What you have to do: Please return all lines of the data below containing the string "agent".

(Collected data entries)
__________

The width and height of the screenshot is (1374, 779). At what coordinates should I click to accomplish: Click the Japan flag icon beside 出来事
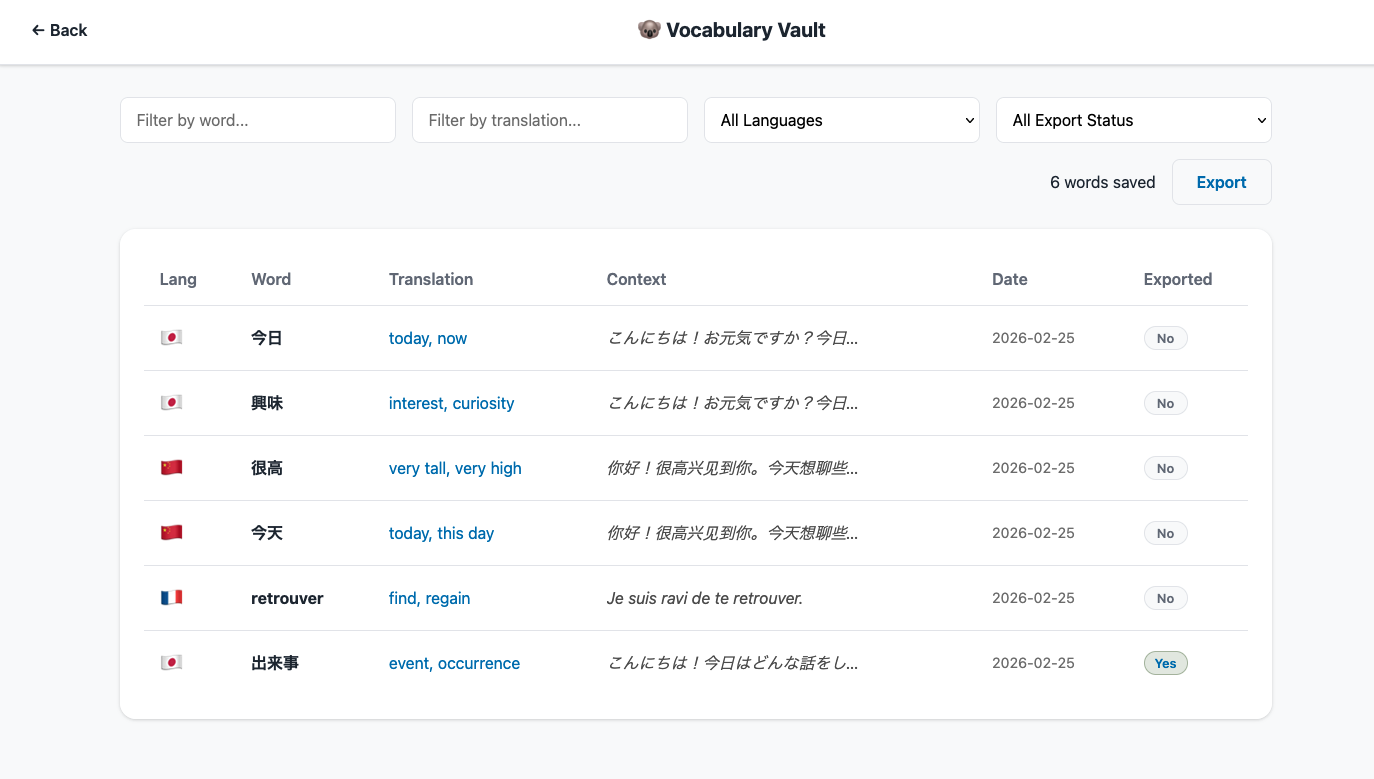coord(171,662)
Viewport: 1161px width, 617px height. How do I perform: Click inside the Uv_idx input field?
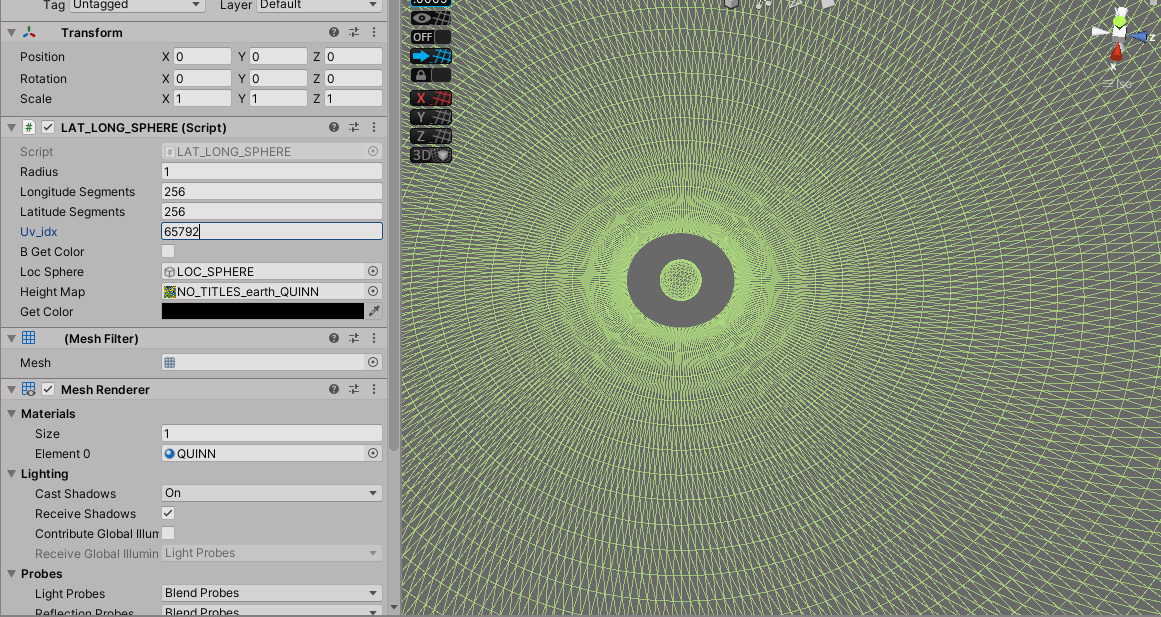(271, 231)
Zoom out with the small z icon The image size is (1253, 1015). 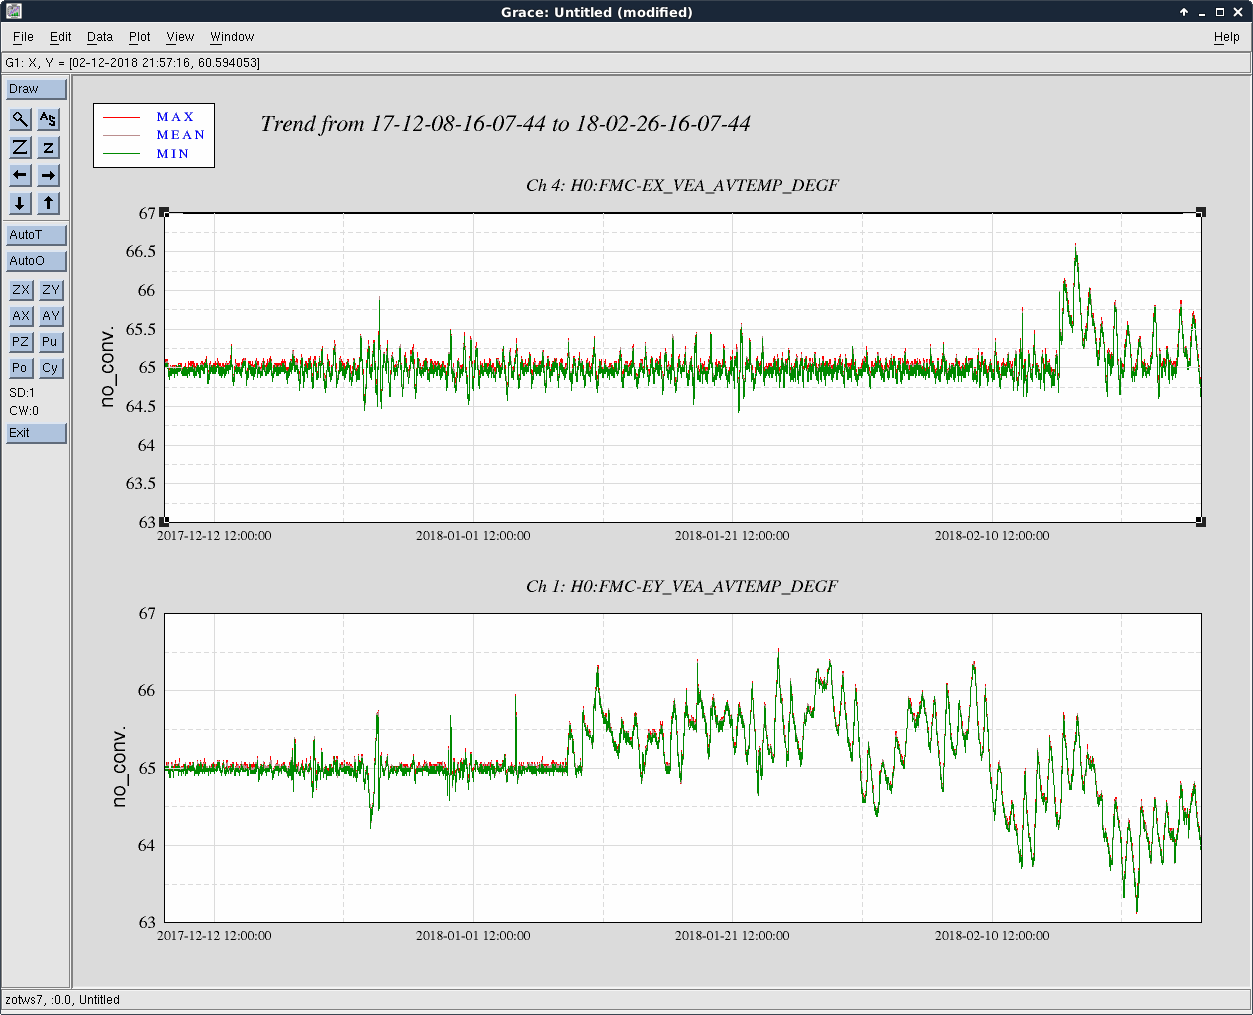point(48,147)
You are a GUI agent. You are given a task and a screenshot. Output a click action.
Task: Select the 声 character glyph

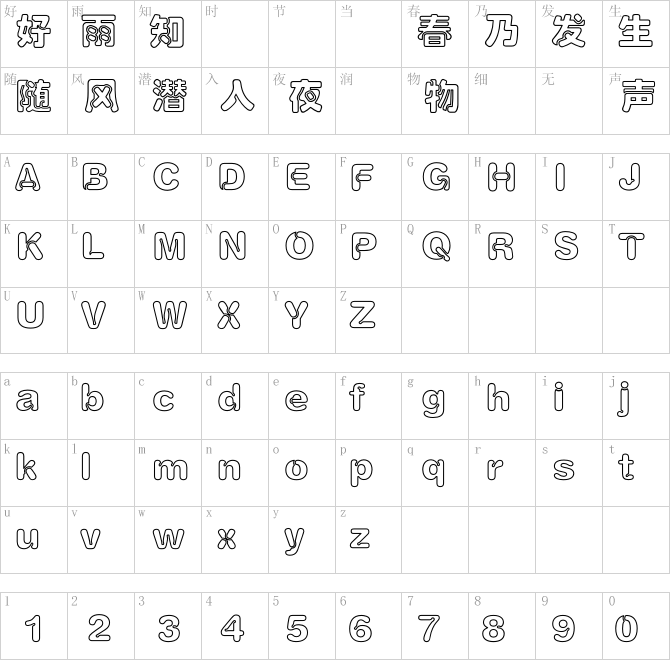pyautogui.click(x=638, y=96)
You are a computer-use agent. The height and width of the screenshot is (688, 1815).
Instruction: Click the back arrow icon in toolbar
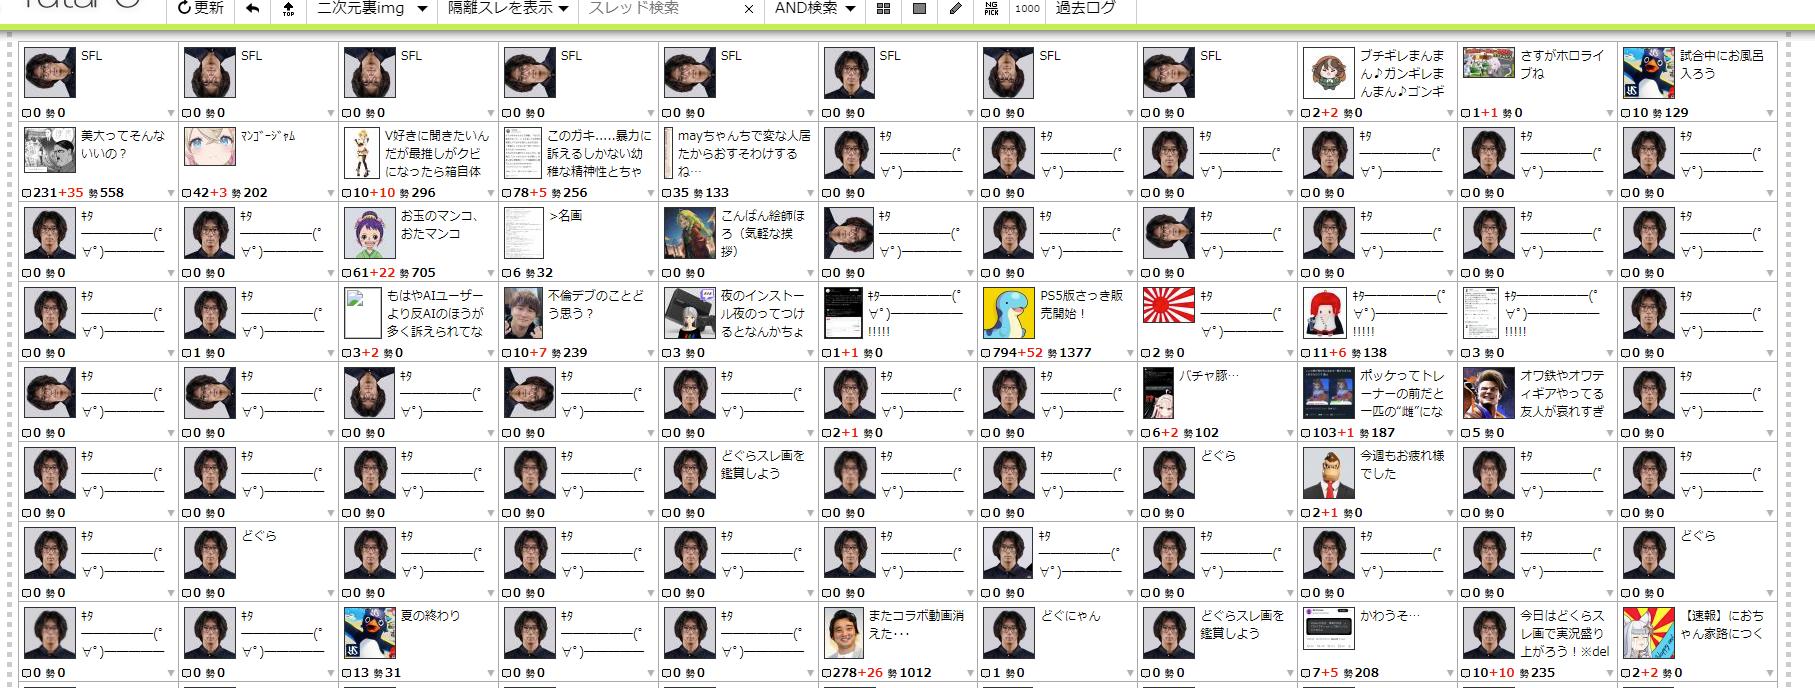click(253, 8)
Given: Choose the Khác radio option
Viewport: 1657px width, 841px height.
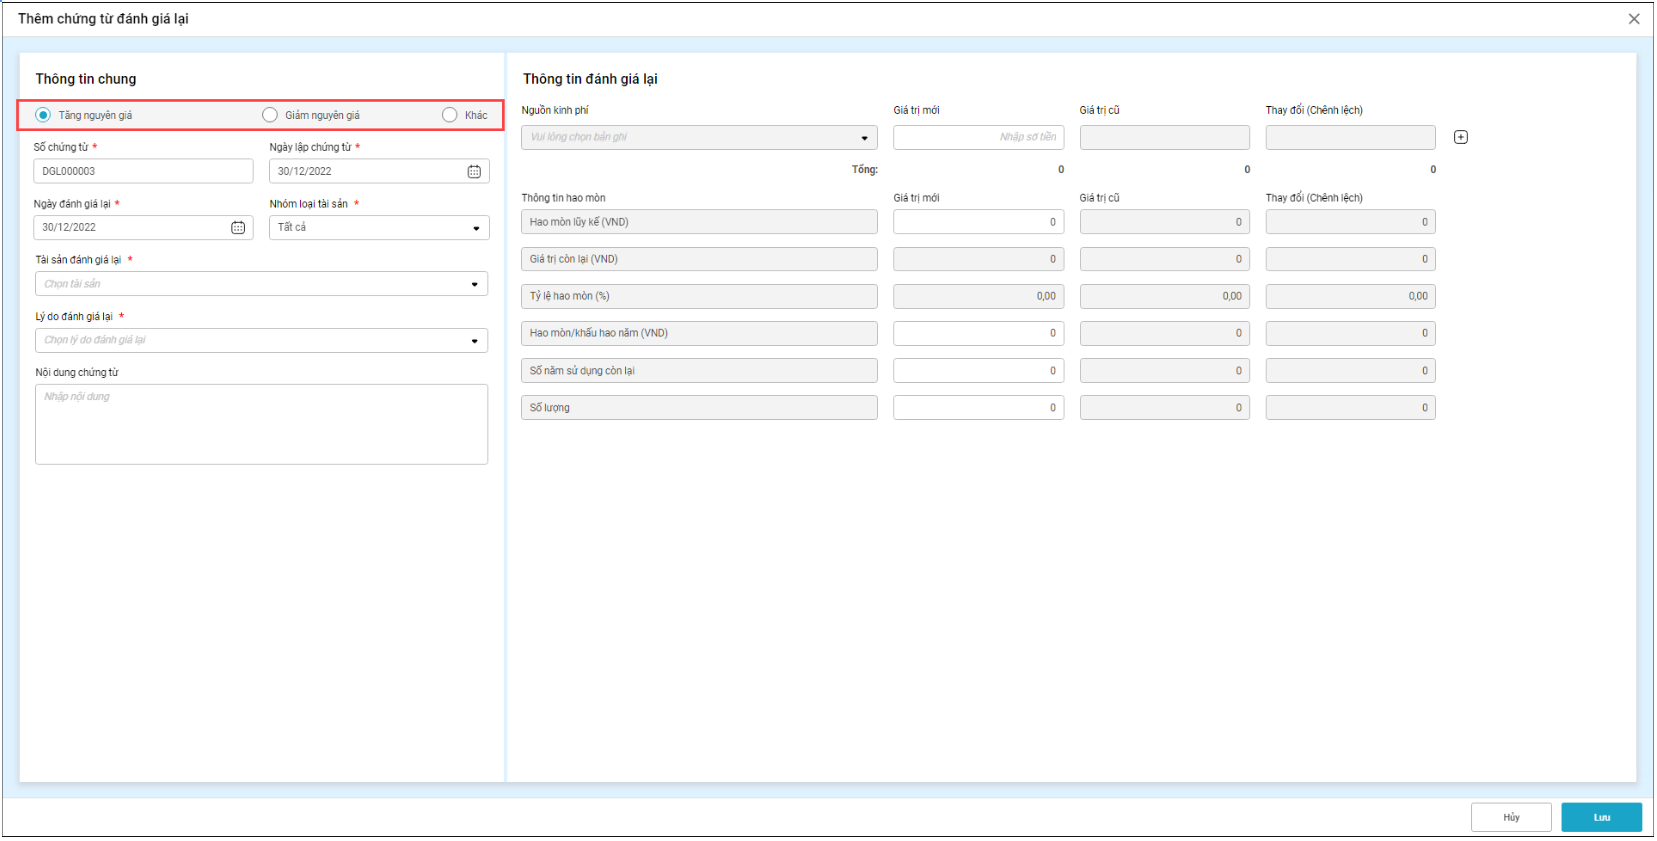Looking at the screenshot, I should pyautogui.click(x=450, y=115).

__________

Problem solution:
You are a GUI agent. You are given a task and a screenshot. Output a click action.
You are a computer-use agent. The height and width of the screenshot is (688, 1815).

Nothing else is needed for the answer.